I worked in local government a while back and was sometimes frustrated at how one service or department 'over there' would not join up when its work impacted with someone else 'over there'.  I call this silo working.  I put it down to a need for improvement in individual accountability and personal responsibility and a lack of good personal communication and strategic thinking skills.

VCSE organisations I work with that deliver service based work express dissatisfaction at the same thing.  Just last week someone remarked "it's like we are having to do this for them" (them being a local authority).  Local government has less money, people, time and resources so you'd think they'd have had this figured out by now.  

In his book "Understanding Organisations" Charles Handy explains how organisational culture relies on better understanding what it does itself along with the needs and motivations of its people and customers if it it is to improve. There are a range of activities he proposes that organisations should undertake internally.  In his introductory piece to his updated edition he remarks: 

"...common sense and intuitive leadership need to be backed up by a better understanding of how human communities work.... organisations are not inanimate objects... words like 'strategy', 'structure' and 'systems' can easily deceive one into thinking that if you get these things right, the rest will follow."

I am with Handy on this, as until organisations get to grips with how they do things (their values and culture) they will not shift transformationally or have a reason to, towards joining up. And that relies on people management and leadership to help people learn through experience, as well as understanding that operating in hierarchies (something local government seems to do) works against being able to consult and engage with people across boundaries.  Local authorities are supposed to now (Social Care Act) be joined up with health, for example, so that the ticking time bomb of adult social care is improved, but I can't see how that will work whilst the culture stays at it is, built on hierarchies and silos and not addressing the people change needed or the fact that you can change a system and be efficient but you still need to resource it well and remove the obstacles that stand in the way. 

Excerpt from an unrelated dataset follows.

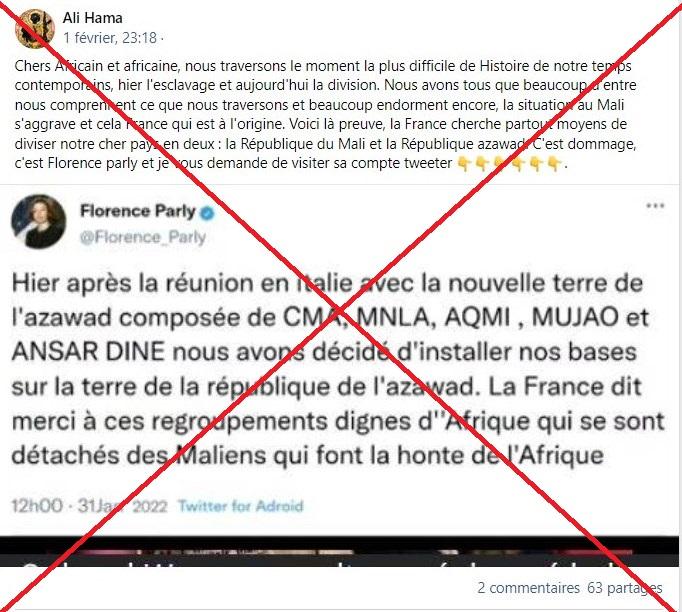682x612 pixels.
Task: Click Florence Parly's tweet avatar
Action: click(39, 221)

For organisational effectiveness you need to consider:

  • leadership (skills, knowledge, style, goals, power, relationships)
  • internal relations (size, age, cohesion, objectives, types of people)
  • systems and structures (admin, controls, rewards, power, politics)

Joining it up involves strategy, motivation, environment (technological and physical), ability, roles and responsibilities, economics and linking mechanisms.  And the people. Complex!

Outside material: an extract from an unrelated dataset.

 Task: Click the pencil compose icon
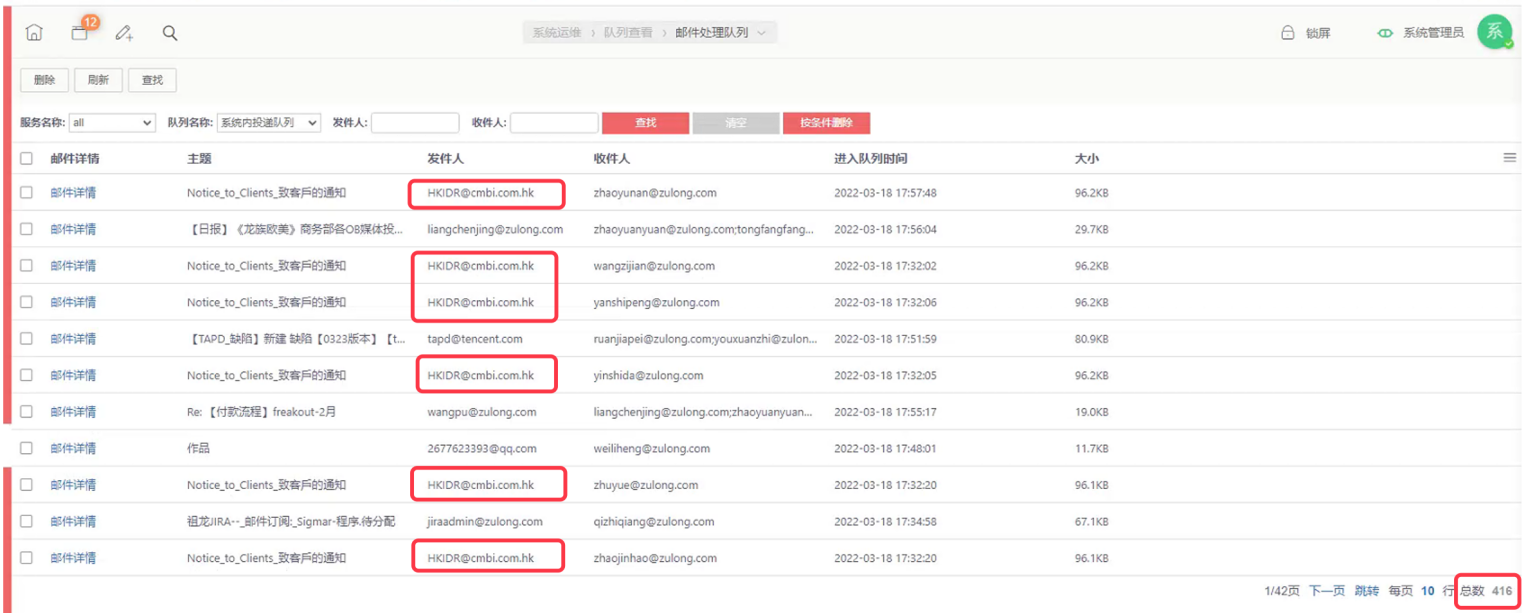click(124, 33)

Here are six ideas for being better at joining up:

  1. Change is inevitable and disconcerting but organisations must run on today's and tomorrow's thinking.  I have heard references to VUCA lately in relation to the environment in which organisations need to operate: volatility, uncertainty,  complexity, ambiguity.  Get to grips with this inside the organisation and realise that the same applies to others too - yet another reason to join up and work together! And yes, it is a massive, complex challenge!
  2. Leadership needs to model this from the top.  Excellence in communicating how this needs to happen rests with senior people who will inspire and invite everyone to follow.
  3. Create and sustain a motivating environment in which people work, communicate and do business.  Build their skills, recognise and reward them. Skill yourselves up internally to be joined up and recruit people who have this conscious competence.
  4. Promote values and relationships with customers and partners that are open, based on trust, learning and listening.  They will tell you what barriers exist to joined up thinking and you need them to help you remove them. They can help.
  5. Listen actively.  So listen with the intent to understand and engage with partners, customers and stakeholders rather than with the intent to reply and hold ground to your structures and systems of 'un-joined-up-ness'.
  6. Plan to be in it for the long haul.  No short termism.  Organisational life is not static and you can't go about solving one problem at a time or being so systematic.  Leaders must synthesise all aspects of people management and organisational change continuously (nobody said it was easy!)